DOCUMENT EXTRACT -
Submitted Review
‘Melville Contemporary Art Award’
‘…a reminder of migration stories, of remembering and re-establishing home’
After a delay due to Perth’s snap lockdown in early July, it was a refreshing moment to go out and celebrate the inaugural biennial Melville Contemporary art prize at Goolugatup Heathcote Gallery. I say ‘refreshing’ because everyone there was surely grateful to have escaped further lockdown in the city mid-winter, but also because at the time of writing this review, life in the arts is loaded with heaviness due to major funding cuts in the sector before and throughout the global pandemic. In addition to showcasing the award’s finalists, the gallery also celebrated two solo exhibitions Defence/Defiance by Holly O’Meehan and Habitation and Decay by Ben Crappsley, as well as the new season of Goolugatup Sounds II. The culmination of these events felt like a genuine celebration of artists and their networks within Perth, and particularly special when the likelihood of any gathering feels tenuous.
The artists shortlisted for the Melville Contemporary Award included early and mid-career heavyweights who are noticeably gaining momentum in their careers: Sam Bloor, Mathew Clark, Erin Coates, Jennifer Cochrane, Rebecca Dagnall, Tarryn Gill, Pascale Giorgi, Sohan Ariel Hayes, Rusty Maeva, Lia McKnight, Ross Potter, Sally Stoneman, and Dung-Chuan Wen.
Sohan Ariel Hayes’s piece Panoramic View of Albany (Kinjarling), The Place of Rain (2019) is an animation that reimagines an etching of Albany from 1834 and shows a storm sweeping across the sound; Rebecca Dagnall’s piece Portrait of the Dead #2 is a photographic portrait of a Black Cockatoo that had been found after a roadkill accident. This portrait is majestic piece that nods to a dystopian gothic that pervades much of Dagnall’s work; Tarryn Gill’s Show Girl (Jessica) (2020) is a hanging soft relief of a performer emerging from the stage curtains – a red stiletto and all leg peeks out. Gill explores the performativity and expectations of the female body on stage through her pieces which are often surreal spectacles of human and non-human bodies. Bringing together these artists as frontrunners for the award shows that contemporary art in Perth is interested in unravelling personal and communal identities, as well as the reparation, and reimagining of local histories.
The highly commended prize has been awarded to Ross Potter for his I Don’t Feel So Well, which is a sculptural drawing of a digestive tract that is contorted, decaying, and twisted. This piece is a new direction for Potter’s creative practice which leans towards exploring anthropomorphic states.
This year’s acquisitive first prize has been awarded to Pascale Giorgi’s My Own Private Lion (South Fremantle), a sculpture of a small black Medici Lion – much like the ornamental garden lions often featured at the front gate, driveway or letterbox of mid-century Italian Australian suburban homes. When standing up close to the sculpture, viewers notice the scent of rosemary oil which can be smelled most strongly from the mane of the lion. This distinct aroma has an immersive effect that brings attention to another time and place, away from the white gallery. My Own Private Lion is a reminder of migration stories, of remembering and re-establishing home, and the importance of visual signifiers of culture and identity even if they fall short of quelling homesickness. Giorgi monumentalises some of the heart-warming, mournful, and satirical aspects of migration, dislocation, and home, all in this small sculpture – it’s a prize well earned.

GIVEN DATA -

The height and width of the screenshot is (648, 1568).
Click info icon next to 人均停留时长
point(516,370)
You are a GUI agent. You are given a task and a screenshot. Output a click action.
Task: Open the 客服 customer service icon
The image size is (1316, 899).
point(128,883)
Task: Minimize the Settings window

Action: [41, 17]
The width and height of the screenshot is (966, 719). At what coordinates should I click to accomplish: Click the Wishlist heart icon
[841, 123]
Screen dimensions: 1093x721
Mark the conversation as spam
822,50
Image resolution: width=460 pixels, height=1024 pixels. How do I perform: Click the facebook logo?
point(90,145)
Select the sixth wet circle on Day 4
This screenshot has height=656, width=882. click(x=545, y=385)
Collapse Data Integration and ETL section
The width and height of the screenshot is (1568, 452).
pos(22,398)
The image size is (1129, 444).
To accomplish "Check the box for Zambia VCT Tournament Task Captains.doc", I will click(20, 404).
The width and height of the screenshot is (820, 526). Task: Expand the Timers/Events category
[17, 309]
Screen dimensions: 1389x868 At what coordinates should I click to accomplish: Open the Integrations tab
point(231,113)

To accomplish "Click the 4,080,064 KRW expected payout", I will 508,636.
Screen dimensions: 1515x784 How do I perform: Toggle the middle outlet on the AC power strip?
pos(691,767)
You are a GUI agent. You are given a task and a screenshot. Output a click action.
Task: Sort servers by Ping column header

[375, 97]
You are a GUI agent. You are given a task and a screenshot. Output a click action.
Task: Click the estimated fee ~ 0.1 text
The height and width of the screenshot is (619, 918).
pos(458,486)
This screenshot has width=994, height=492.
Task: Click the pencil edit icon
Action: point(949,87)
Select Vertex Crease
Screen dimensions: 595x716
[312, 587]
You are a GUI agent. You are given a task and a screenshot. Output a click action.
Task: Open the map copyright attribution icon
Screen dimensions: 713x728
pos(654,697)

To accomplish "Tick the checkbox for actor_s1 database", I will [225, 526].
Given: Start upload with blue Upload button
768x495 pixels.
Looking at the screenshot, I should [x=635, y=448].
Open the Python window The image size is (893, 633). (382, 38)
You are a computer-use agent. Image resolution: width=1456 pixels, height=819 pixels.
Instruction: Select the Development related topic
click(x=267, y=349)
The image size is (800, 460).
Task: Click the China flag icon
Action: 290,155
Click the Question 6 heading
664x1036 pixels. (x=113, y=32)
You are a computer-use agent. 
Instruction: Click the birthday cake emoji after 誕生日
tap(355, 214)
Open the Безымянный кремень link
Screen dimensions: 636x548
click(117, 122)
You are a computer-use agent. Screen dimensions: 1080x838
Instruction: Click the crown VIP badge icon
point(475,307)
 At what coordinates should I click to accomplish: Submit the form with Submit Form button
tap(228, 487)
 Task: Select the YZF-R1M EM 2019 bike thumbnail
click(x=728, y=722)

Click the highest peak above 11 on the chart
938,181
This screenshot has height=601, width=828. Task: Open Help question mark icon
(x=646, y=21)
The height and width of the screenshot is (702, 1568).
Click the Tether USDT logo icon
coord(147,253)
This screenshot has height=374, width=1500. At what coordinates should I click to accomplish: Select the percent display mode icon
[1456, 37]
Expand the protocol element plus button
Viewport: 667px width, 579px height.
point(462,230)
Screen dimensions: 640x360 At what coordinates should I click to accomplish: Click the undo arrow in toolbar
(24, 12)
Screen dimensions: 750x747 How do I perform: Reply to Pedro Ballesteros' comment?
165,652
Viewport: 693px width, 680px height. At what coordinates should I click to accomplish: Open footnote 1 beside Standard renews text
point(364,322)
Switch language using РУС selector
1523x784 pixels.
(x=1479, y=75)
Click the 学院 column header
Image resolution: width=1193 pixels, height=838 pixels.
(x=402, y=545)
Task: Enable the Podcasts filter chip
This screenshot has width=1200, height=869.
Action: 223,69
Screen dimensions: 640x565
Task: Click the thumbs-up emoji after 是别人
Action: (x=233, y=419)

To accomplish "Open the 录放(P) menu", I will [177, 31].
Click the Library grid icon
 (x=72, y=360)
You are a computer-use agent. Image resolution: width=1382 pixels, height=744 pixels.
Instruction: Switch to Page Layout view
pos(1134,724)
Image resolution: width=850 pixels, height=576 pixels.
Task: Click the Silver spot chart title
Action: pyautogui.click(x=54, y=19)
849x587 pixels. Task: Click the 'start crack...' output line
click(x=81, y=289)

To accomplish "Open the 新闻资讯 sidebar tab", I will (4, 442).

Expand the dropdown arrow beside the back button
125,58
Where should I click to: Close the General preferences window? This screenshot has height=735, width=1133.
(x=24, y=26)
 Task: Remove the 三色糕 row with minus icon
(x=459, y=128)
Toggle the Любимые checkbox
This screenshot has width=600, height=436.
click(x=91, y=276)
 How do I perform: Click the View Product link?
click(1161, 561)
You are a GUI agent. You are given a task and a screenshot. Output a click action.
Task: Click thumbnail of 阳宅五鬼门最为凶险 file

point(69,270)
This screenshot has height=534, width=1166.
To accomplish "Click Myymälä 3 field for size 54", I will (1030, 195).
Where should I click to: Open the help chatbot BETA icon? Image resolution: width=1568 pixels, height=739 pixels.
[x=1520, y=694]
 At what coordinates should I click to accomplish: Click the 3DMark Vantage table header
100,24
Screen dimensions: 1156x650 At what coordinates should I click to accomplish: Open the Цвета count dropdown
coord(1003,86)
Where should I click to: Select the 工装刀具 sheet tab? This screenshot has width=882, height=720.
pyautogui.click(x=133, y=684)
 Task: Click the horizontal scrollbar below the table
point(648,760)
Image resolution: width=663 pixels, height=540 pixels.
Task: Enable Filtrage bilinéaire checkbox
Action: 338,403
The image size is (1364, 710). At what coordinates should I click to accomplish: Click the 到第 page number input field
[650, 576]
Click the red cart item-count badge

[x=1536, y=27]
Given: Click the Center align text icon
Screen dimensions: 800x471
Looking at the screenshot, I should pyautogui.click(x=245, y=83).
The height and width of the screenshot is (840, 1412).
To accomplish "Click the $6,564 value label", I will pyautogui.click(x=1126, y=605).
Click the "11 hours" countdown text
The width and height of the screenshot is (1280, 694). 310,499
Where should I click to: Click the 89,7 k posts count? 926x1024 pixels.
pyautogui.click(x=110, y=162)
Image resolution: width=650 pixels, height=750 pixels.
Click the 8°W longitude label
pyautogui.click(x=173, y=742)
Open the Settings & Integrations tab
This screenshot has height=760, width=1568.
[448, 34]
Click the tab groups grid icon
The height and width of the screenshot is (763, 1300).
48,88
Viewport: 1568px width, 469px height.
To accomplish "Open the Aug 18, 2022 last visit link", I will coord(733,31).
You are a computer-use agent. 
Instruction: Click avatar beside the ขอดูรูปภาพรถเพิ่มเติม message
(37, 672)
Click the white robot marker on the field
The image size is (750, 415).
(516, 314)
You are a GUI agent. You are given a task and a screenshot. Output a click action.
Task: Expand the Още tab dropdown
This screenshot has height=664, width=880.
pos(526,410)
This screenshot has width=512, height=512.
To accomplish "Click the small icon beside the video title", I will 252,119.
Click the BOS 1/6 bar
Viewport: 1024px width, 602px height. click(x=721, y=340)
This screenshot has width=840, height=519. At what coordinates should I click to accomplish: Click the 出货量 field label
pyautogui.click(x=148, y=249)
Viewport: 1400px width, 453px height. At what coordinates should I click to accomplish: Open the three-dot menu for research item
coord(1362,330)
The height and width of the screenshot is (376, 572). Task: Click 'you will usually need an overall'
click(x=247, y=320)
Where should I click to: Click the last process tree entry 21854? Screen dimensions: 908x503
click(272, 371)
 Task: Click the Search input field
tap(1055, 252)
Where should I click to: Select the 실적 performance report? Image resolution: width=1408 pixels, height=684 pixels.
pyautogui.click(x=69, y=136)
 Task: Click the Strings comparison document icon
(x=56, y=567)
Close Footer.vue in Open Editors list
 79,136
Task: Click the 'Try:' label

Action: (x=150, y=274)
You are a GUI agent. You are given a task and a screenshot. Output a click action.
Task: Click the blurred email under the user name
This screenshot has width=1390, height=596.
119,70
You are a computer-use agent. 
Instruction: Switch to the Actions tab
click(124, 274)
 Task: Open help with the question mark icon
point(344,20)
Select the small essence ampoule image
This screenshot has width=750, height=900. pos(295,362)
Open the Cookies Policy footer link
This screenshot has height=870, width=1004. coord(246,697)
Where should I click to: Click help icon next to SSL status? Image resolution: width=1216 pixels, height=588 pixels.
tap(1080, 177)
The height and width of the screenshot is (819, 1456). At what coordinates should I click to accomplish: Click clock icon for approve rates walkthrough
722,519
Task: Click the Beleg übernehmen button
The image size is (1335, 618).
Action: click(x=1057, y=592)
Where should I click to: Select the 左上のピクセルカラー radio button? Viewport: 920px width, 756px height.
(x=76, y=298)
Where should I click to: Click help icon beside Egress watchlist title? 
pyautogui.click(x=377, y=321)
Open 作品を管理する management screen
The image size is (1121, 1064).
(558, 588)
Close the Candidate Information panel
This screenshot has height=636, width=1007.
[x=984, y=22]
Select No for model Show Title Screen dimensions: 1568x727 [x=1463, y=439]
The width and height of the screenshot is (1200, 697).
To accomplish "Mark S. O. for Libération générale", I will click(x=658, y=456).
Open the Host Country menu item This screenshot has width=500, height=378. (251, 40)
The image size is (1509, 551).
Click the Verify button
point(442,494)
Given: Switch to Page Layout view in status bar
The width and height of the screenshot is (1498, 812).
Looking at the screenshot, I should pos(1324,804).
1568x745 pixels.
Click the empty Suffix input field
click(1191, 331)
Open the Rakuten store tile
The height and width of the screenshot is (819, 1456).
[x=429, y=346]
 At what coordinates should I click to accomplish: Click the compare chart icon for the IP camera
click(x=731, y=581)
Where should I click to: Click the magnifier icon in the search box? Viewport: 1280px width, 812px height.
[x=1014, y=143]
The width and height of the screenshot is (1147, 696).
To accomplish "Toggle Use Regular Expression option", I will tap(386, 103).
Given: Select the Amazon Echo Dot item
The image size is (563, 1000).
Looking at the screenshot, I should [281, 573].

ASSIGNMENT A - Summarize the review of the Melville Contemporary Art Award in two sentences.
ASSIGNMENT B - According to the review of the Melville Contemporary Art Award, what scent can viewers notice when standing close to the first-prize sculpture?
ASSIGNMENT C - Translate this sentence from the review of the Melville Contemporary Art Award into Spanish: "This piece is a new direction for Potter's creative practice which leans towards exploring anthropomorphic states."

REPLY A - After a delay caused by Perth's snap lockdown, the inaugural biennial Melville Contemporary Art Award was celebrated at Goolugatup Heathcote Gallery, together with two solo exhibitions and the new season of Goolugatup Sounds II. Ross Potter received the highly commended prize for I Don't Feel So Well, and Pascale Giorgi won the acquisitive first prize with My Own Private Lion (South Fremantle), a small Medici Lion sculpture that recalls migration stories and re-establishing home.

REPLY B - Rosemary oil, smelled most strongly from the lion's mane.

REPLY C - Esta obra supone una nueva dirección en la práctica creativa de Potter, que se inclina hacia la exploración de estados antropomórficos.